**Saved entries**:
--------------------

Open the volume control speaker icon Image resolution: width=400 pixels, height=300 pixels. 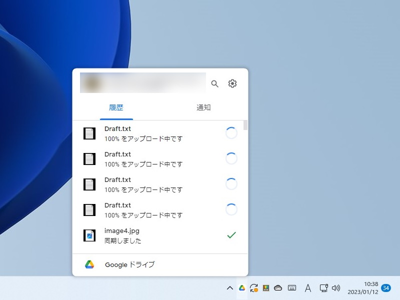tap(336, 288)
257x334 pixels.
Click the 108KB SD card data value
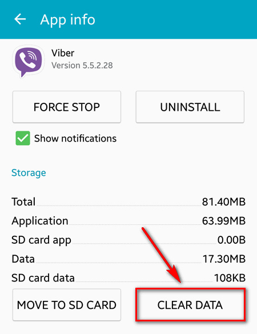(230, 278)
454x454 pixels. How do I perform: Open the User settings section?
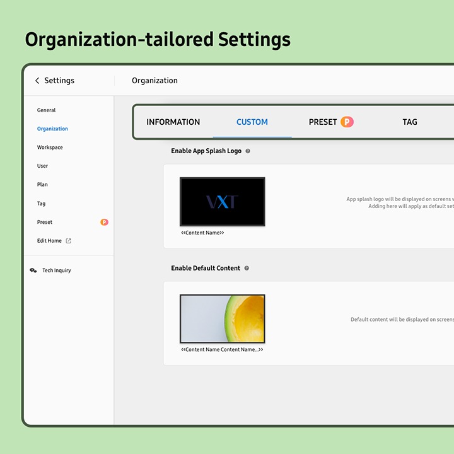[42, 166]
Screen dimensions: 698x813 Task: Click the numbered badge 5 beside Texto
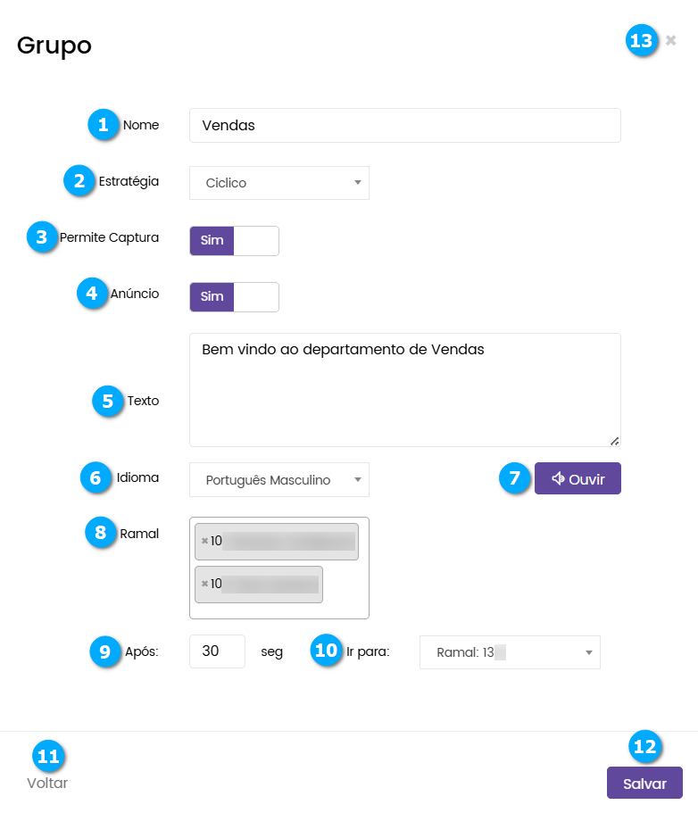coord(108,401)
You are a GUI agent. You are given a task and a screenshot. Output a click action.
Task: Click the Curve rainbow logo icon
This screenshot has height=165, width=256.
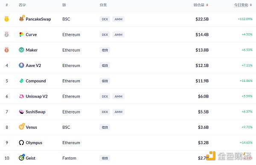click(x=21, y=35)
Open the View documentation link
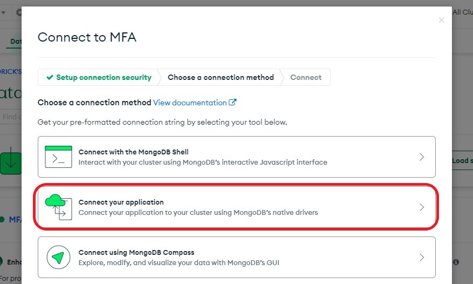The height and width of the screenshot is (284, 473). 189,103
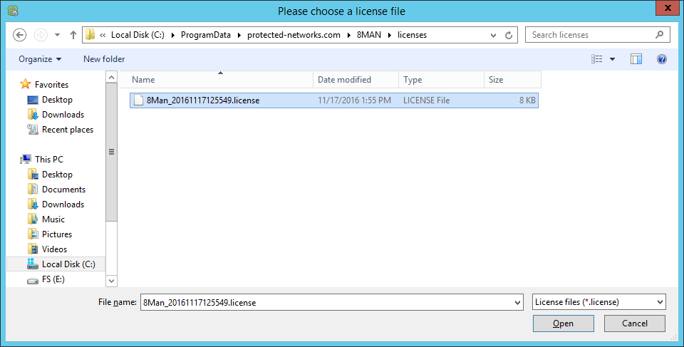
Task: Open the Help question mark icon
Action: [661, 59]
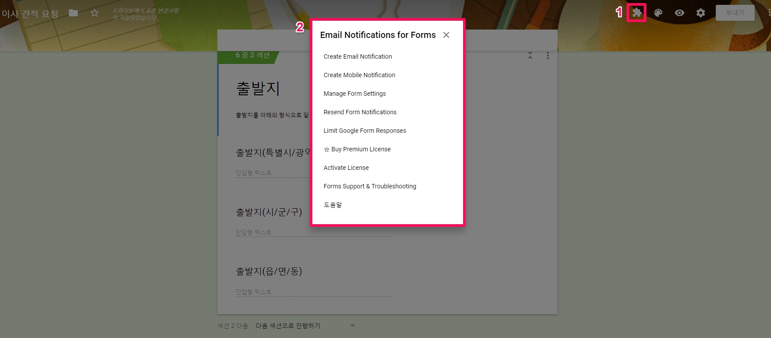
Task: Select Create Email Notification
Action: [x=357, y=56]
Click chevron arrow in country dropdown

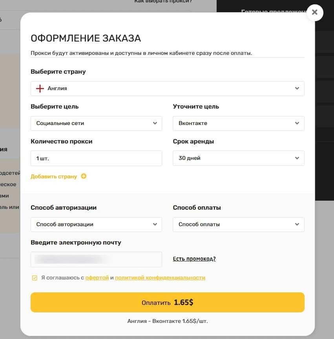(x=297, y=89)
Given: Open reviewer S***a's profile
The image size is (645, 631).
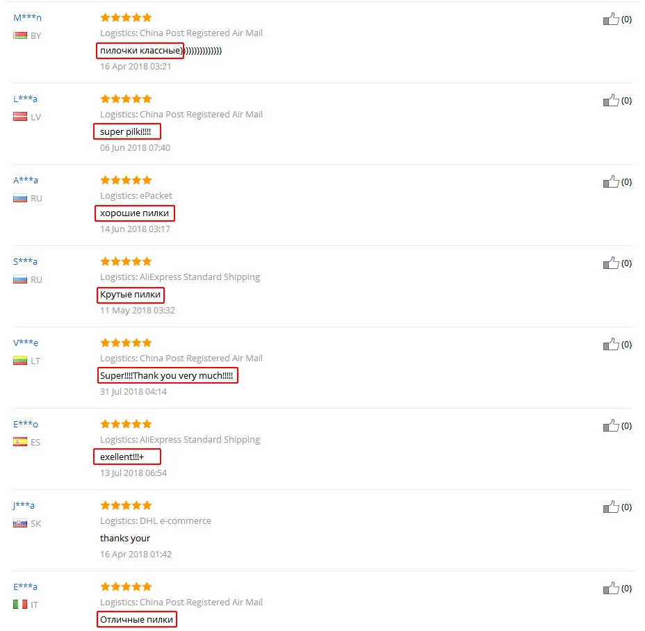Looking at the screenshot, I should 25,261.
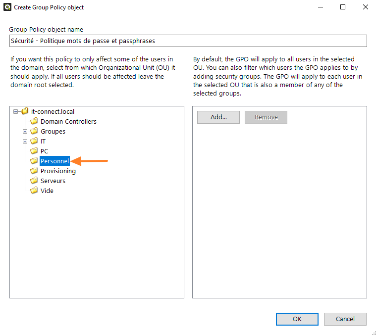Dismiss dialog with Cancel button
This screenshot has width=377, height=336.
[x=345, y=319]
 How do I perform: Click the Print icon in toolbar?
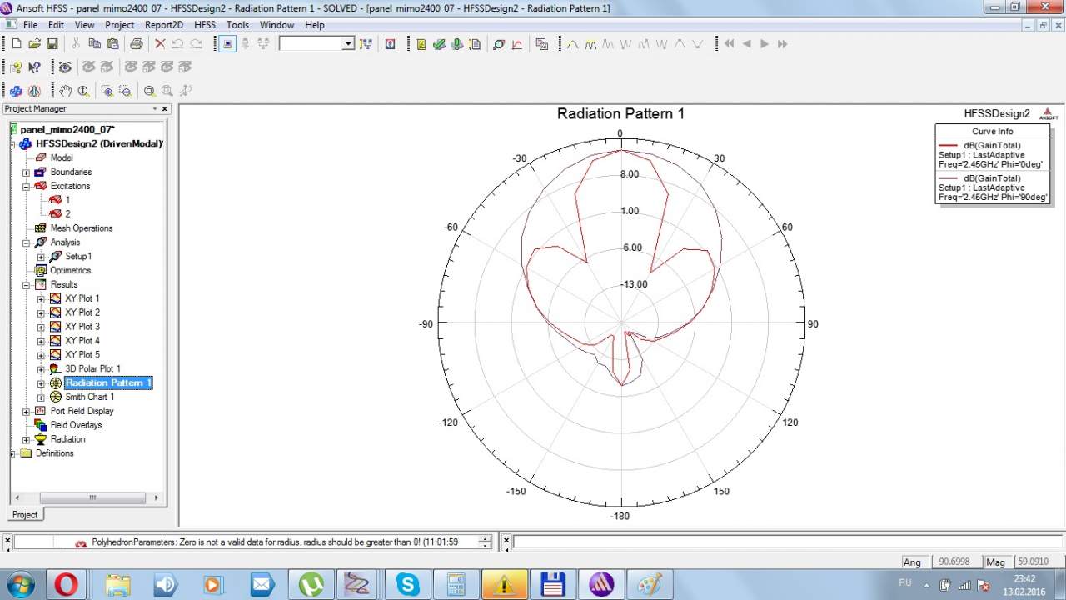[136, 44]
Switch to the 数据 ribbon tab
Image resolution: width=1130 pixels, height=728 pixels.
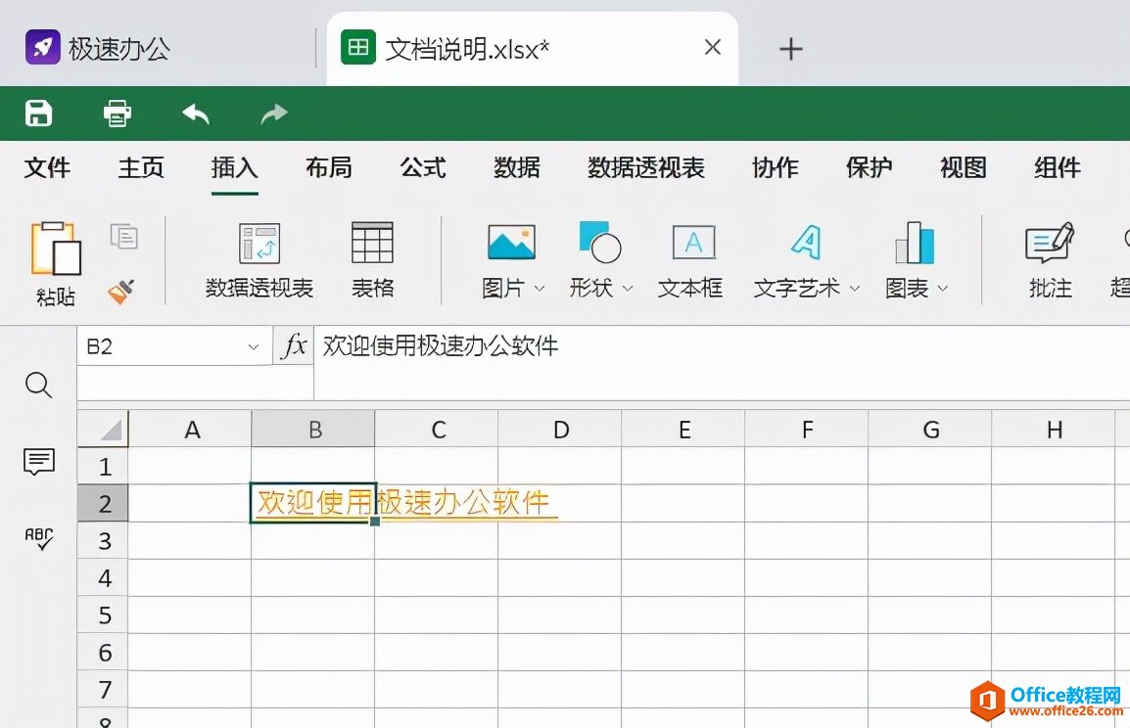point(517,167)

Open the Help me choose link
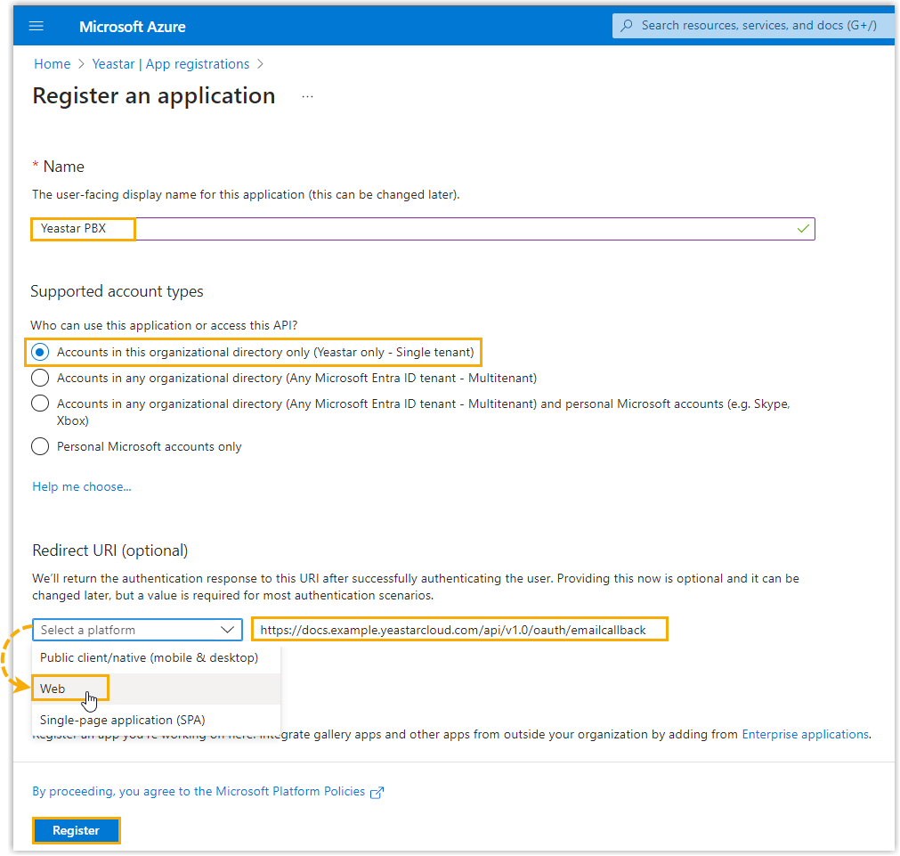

--------------------

**WHAT IS REQUIRED**: Exclude all pictures and return precisely the lines from the one containing "Open the View documentation link" through the closing line of the data.

**REPLY TO THE EXERCISE**:
Open the View documentation link
The height and width of the screenshot is (284, 473). 189,103
Task: Open the Help question mark icon
Action: [661, 59]
Task: Select Create Email Notification
Action: [x=357, y=56]
Click chevron arrow in country dropdown

(x=297, y=89)
Given: Open reviewer S***a's profile
The image size is (645, 631).
Looking at the screenshot, I should 25,261.
Dismiss dialog with Cancel button
This screenshot has width=377, height=336.
[x=345, y=319]
 How do I perform: Click the Print icon in toolbar?
[136, 44]
Switch to the 数据 ribbon tab
Image resolution: width=1130 pixels, height=728 pixels.
point(517,167)

Open the Help me choose link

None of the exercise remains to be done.